Ему, приговоренному к смерти, «эти пять минут казались бесконечным сроком, огромным богатством; ему казалось, что в эти пять минут он проживет столько жизней, что еще сейчас нечего и думать о последнем мгновении», тогда как для Раскольникова и Сони семь лет, оставшиеся до конца каторги, – это «только семь лет».
Целых пять минут и только семь лет.
Теперь прервемся на некоторое время, и я расскажу вам один случай.
12.2. А вообщеЭту книгу я дописываю в свободное от работы время, а вообще я читаю лекции в университете, преподаю перевод и веду частные литературные курсы; последний курс, который я подготовил, называется «Как стать лишним человеком», – он основан на русской литературе девятнадцатого века. Мы вместе со слушателями читаем произведения о лишних людях – романы Лермонтова, Тургенева, Гончарова, сейчас читаем «Обломова». Каждую неделю я даю домашнее задание, и, когда мы дошли до того странного любовного письма, которое Илья Обломов пишет Ольге во второй части романа, я попросил своих слушателей тоже написать такое письмо. Одна девушка адресовала письмо сестре и процитировала в нем слова, написанные Достоевским брату Михаилу в декабре 1849 года после внезапного помилования: «В последнюю минуту ты, только один ты, был в уме моем, я тут только узнал, как люблю тебя, брат мой милый!»
Меня это, признаюсь, очень тронуло, во-первых, потому, что это действительно трогательно, а во-вторых, из-за одного разговора с Тольятти, состоявшегося несколько месяцев назад после похорон моей матери.
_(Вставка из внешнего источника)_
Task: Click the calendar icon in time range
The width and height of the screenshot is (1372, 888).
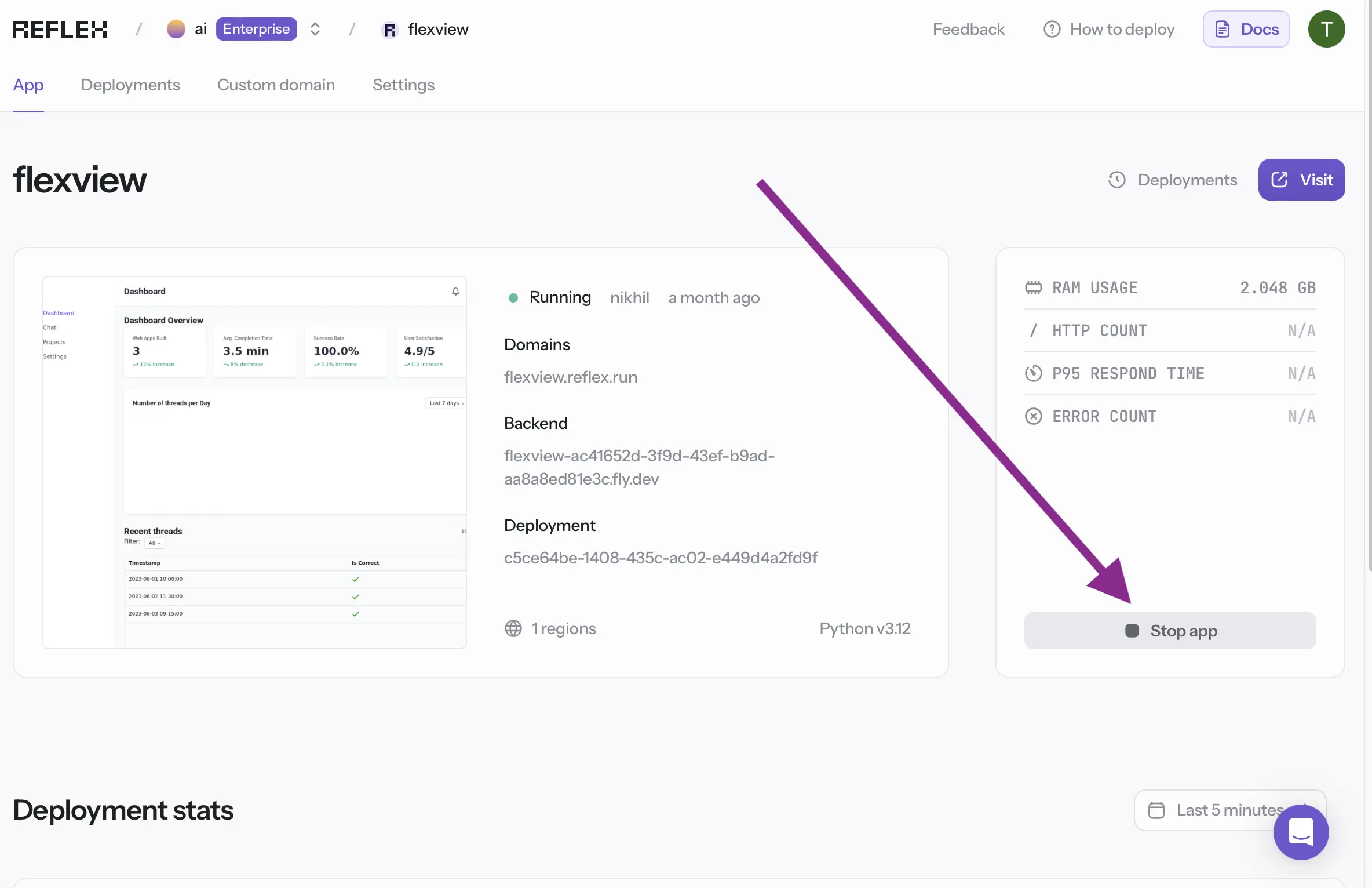Action: pyautogui.click(x=1156, y=810)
Однажды мы с Тольятти пошли пообедать, только я и она (Батталья уже в том возрасте, когда с удовольствием использует любой повод, чтобы удрать от родителей, а у нас с Тольятти был непростой период, к тому же началась пандемия, так что, как только рестораны открывались, мы сразу спешили туда), и вот однажды мы сидели вдвоем в ресторане «Остерия Бартолини» в Болонье и о чем-то разговаривали, уже не помню о чем, и я сделал какой-то жест, который, как она тут же заметила, напомнил ей моего брата Эмилио, – мы виделись с ним не так давно, на похоронах моей матери. У нас в семье ни я, ни мать, ни бабушка, ни отец, ни братья – никто никогда не делился своими переживаниями, а если и давал волю эмоциям, то только наедине с собой, за закрытыми дверьми – говорить о своих чувствах у эмилианцев не принято, так нас всех воспитали. А потом наступает такой вот октябрьский день, когда тебе уже пятьдесят семь, и ты сидишь в ресторане «Остерия Бартолини» в Болонье и вдруг делаешь непроизвольный жест, точно такой же, как у твоего брата, которого ты очень любишь (это даже не обсуждается), но которому ты никогда об этом не говорил, и это очень странно, если вдуматься. Более того, ты не только ему никогда этого не говорил – ты даже себе за свои пятьдесят семь лет никогда в этом не признавался.